La secrétaire générale du Parti des travailleurs (PT), Louisa Hanoune, a appelé, pour sa part, l’Algérie à se retirer de la Ligue arabe, de la Zone arabe de libre échange, ainsi que de l’accord d’association avec l’Union européenne, estimant qu’ils «sont tous soumis à la domination sioniste».
La leader trotskyste a déclaré que le président américain «vaincu», Donald Trump, a décidé de «mettre le feu partout avant son départ», particulièrement «au Moyen-Orient et au Maghreb», précisant que «la principale cible est le peuple palestinien».
La zaouia (confrérie religieuse) de cheikh Said Ben Mekhlouf El-Hidjazi a condamné aussi la décision du Maroc : «Au moment où l’étau se resserre sur l’entité sioniste et les campagnes de boycott battent leur plein en soutien à la cause palestinienne, l’entité sioniste trouve des brèches par lesquelles elle s’infiltre pour normaliser ses relations avec des pays arabes faisant fi du refus des peuples de ces pays et des âmes éprises de liberté de par le monde».
En plus de la reconnaissance de la souveraineté marocaine sur le Sahara occidental, Washington a également proposé au Maroc un contrat d’armement pour milliard de dollars, qui comprend notamment des drones de combat.
Selon Reuters, l’administration Trump a notifié le Congrès américain de son intention de signer un accord avec le Maroc pour la vente de drones de combat et de missiles de précision pour un montant d’un milliard de dollars.
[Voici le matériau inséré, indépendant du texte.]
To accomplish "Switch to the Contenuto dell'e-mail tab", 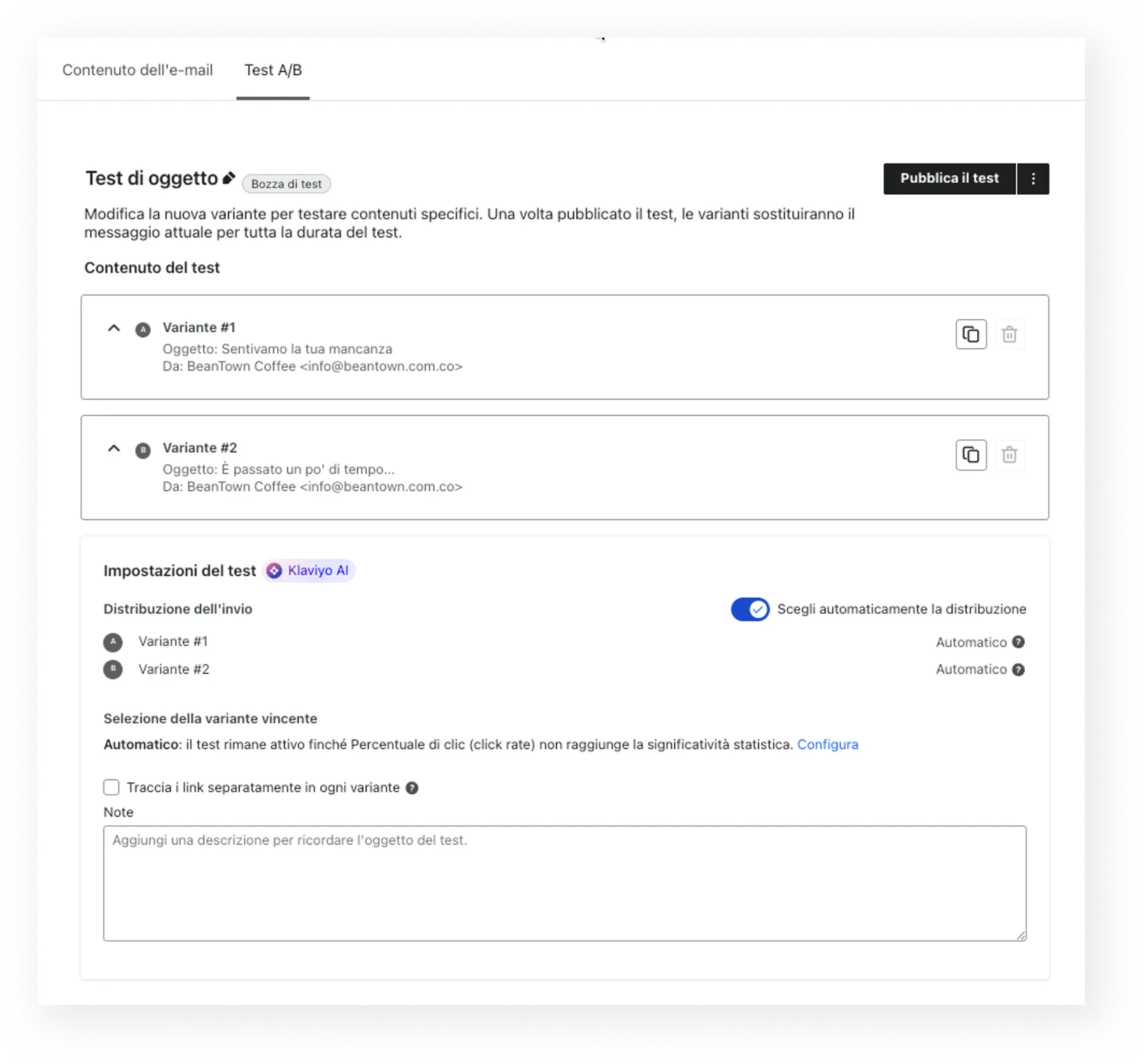I will (138, 70).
Le Congrès américain doit être notifié des principaux accords internationaux sur les armes et possède la possibilité de les examiner avant leur adoption.
L’accord comprend la vente de quatre drones de type MQ-9B SeaGuardian, variante du célèbre drone Reaper, produit par General Atomics, ainsi que l’acquisition de missiles de précision Hellfire, Paveway et JDAM produits par Lockheed Martin, Raytheon et Boeing.
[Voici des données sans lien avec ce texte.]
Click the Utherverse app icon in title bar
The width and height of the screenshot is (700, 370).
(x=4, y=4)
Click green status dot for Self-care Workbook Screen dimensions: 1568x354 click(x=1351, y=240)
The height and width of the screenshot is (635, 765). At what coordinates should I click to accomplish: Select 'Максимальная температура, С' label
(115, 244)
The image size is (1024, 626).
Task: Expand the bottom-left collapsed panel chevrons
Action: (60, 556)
«Le Maroc va donc rejoindre l’Algérie et l’Égypte dans le club des armées ayant des drones armés et deviendra après les Emirats arabes unis, le second pays arabe à se doter du Reaper», note le site Menadefense. «La venue du Reaper va donner de grandes capacités au Maroc surtout que cette version peut-être configurée pour des missions marines et anti-sous-marines en plus des missions classiques terrestres.»
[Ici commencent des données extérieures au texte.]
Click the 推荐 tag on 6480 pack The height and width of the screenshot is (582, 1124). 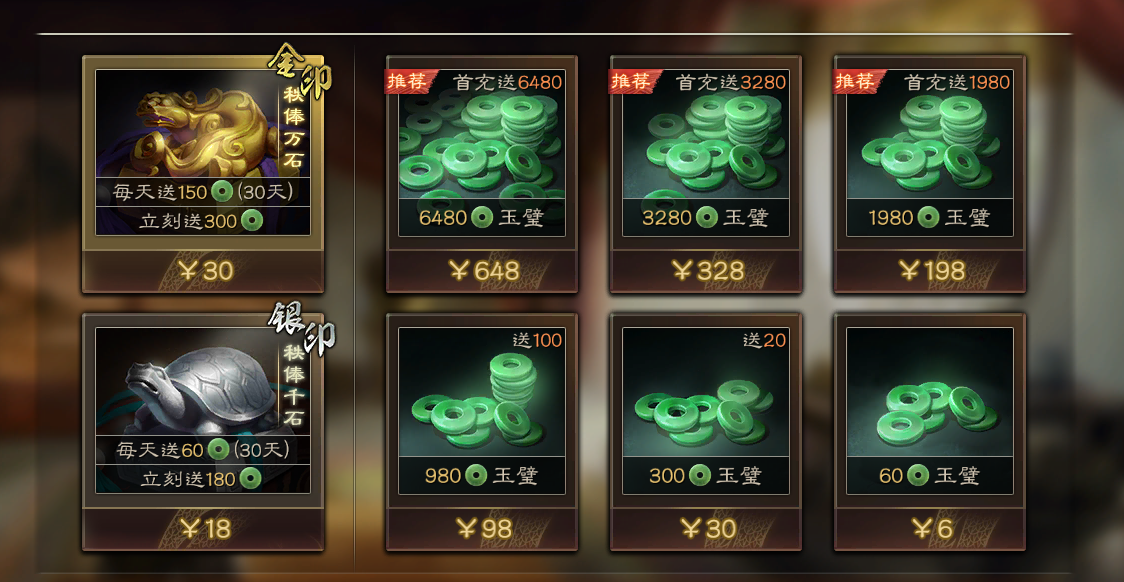pyautogui.click(x=408, y=81)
Dans les médias, les éditos font écho à ces réactions. «Cette normalisation n’est pas un coup diplomatique à l’actif de la diplomatie marocaine comme on le prétend, mais rien qu’un chef-d’œuvre de lâcheté», lit-on sur le site Algérie Patriotique. «Les relations entre ces deux entités ne datent pas d’aujourd’hui et n’ont bien évidemment jamais été rompues. Le seul élément nouveau, c’est l’intervention d’un président, désormais épave politique, qui devrait se préoccuper non pas de la géopolitique, mais de son propre sort.»